Return the records exactly, with nothing added.

→ Saved data entries:
╭──

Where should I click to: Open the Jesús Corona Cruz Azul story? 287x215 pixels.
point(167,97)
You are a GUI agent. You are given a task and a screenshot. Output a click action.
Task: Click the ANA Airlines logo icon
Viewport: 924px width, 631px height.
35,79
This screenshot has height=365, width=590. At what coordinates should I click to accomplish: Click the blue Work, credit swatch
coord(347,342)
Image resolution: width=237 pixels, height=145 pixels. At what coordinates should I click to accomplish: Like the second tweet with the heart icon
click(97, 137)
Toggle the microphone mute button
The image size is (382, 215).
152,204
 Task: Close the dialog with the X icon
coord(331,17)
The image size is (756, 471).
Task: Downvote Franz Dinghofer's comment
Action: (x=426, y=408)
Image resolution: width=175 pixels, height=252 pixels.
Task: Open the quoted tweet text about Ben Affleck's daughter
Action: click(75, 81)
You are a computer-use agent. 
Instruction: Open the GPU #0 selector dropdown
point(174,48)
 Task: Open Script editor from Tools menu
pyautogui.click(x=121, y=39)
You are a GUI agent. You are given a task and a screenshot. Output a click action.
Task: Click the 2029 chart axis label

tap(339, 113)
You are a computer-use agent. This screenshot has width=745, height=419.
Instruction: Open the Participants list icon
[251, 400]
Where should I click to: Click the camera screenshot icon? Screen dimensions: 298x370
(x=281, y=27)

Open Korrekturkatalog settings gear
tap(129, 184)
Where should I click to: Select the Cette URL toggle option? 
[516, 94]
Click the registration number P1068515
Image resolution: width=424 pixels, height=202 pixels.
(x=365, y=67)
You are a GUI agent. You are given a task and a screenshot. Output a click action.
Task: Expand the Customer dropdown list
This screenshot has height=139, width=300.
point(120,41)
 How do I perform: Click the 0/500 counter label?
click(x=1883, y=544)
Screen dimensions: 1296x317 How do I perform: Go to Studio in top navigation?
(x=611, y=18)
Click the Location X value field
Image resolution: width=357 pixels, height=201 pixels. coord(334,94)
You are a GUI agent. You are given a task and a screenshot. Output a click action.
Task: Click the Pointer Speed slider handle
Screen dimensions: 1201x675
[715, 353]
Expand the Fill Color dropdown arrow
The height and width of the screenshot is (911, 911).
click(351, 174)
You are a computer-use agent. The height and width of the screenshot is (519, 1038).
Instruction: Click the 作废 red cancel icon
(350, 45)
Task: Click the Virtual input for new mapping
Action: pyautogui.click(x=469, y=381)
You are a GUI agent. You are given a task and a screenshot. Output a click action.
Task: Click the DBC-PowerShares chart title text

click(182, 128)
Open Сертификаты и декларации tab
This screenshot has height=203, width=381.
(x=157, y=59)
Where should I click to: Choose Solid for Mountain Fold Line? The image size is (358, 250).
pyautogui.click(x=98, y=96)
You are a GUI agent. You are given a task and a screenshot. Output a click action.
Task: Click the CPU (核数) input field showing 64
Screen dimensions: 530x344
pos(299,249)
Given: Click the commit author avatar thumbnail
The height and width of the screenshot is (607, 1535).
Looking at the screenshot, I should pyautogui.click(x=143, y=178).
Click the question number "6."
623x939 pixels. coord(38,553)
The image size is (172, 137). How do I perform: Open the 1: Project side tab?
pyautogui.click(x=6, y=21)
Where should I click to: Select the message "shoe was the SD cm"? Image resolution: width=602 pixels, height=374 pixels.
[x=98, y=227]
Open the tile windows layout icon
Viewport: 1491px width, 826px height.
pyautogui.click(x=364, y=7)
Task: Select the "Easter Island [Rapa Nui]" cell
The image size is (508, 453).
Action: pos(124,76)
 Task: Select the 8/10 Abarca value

╰──

→ Answer to this exercise:
Where should I click to: Open the Jesús Corona Cruz Azul story? 287x215 pixels.
point(167,97)
You are a GUI agent. You are given a task and a screenshot. Output a click action.
Task: Click the ANA Airlines logo icon
Viewport: 924px width, 631px height.
35,79
This screenshot has height=365, width=590. At what coordinates should I click to accomplish: Click the blue Work, credit swatch
coord(347,342)
Image resolution: width=237 pixels, height=145 pixels. At what coordinates should I click to accomplish: Like the second tweet with the heart icon
click(97, 137)
Toggle the microphone mute button
The image size is (382, 215).
152,204
 Task: Close the dialog with the X icon
coord(331,17)
The image size is (756, 471).
Task: Downvote Franz Dinghofer's comment
Action: (x=426, y=408)
Image resolution: width=175 pixels, height=252 pixels.
Task: Open the quoted tweet text about Ben Affleck's daughter
Action: click(75, 81)
You are a computer-use agent. 
Instruction: Open the GPU #0 selector dropdown
point(174,48)
 Task: Open Script editor from Tools menu
pyautogui.click(x=121, y=39)
You are a GUI agent. You are given a task and a screenshot. Output a click action.
Task: Click the 2029 chart axis label

tap(339, 113)
You are a computer-use agent. This screenshot has width=745, height=419.
Instruction: Open the Participants list icon
[251, 400]
Where should I click to: Click the camera screenshot icon? Screen dimensions: 298x370
(x=281, y=27)

Open Korrekturkatalog settings gear
tap(129, 184)
Where should I click to: Select the Cette URL toggle option? 
[516, 94]
Click the registration number P1068515
Image resolution: width=424 pixels, height=202 pixels.
(x=365, y=67)
You are a GUI agent. You are given a task and a screenshot. Output a click action.
Task: Expand the Customer dropdown list
This screenshot has height=139, width=300.
point(120,41)
 How do I perform: Click the 0/500 counter label?
click(x=1883, y=544)
Screen dimensions: 1296x317 How do I perform: Go to Studio in top navigation?
(x=611, y=18)
Click the Location X value field
Image resolution: width=357 pixels, height=201 pixels. coord(334,94)
You are a GUI agent. You are given a task and a screenshot. Output a click action.
Task: Click the Pointer Speed slider handle
Screen dimensions: 1201x675
[715, 353]
Expand the Fill Color dropdown arrow
The height and width of the screenshot is (911, 911).
click(351, 174)
You are a computer-use agent. The height and width of the screenshot is (519, 1038).
Instruction: Click the 作废 red cancel icon
(350, 45)
Task: Click the Virtual input for new mapping
Action: pyautogui.click(x=469, y=381)
You are a GUI agent. You are given a task and a screenshot. Output a click action.
Task: Click the DBC-PowerShares chart title text

click(182, 128)
Open Сертификаты и декларации tab
This screenshot has height=203, width=381.
(x=157, y=59)
Where should I click to: Choose Solid for Mountain Fold Line? The image size is (358, 250).
pyautogui.click(x=98, y=96)
You are a GUI agent. You are given a task and a screenshot. Output a click action.
Task: Click the CPU (核数) input field showing 64
Screen dimensions: 530x344
pos(299,249)
Given: Click the commit author avatar thumbnail
The height and width of the screenshot is (607, 1535).
Looking at the screenshot, I should pyautogui.click(x=143, y=178).
Click the question number "6."
623x939 pixels. coord(38,553)
The image size is (172, 137). How do I perform: Open the 1: Project side tab?
pyautogui.click(x=6, y=21)
Where should I click to: Select the message "shoe was the SD cm"? Image resolution: width=602 pixels, height=374 pixels.
[x=98, y=227]
Open the tile windows layout icon
Viewport: 1491px width, 826px height.
pyautogui.click(x=364, y=7)
Task: Select the "Easter Island [Rapa Nui]" cell
The image size is (508, 453).
Action: pos(124,76)
 Task: Select the 8/10 Abarca value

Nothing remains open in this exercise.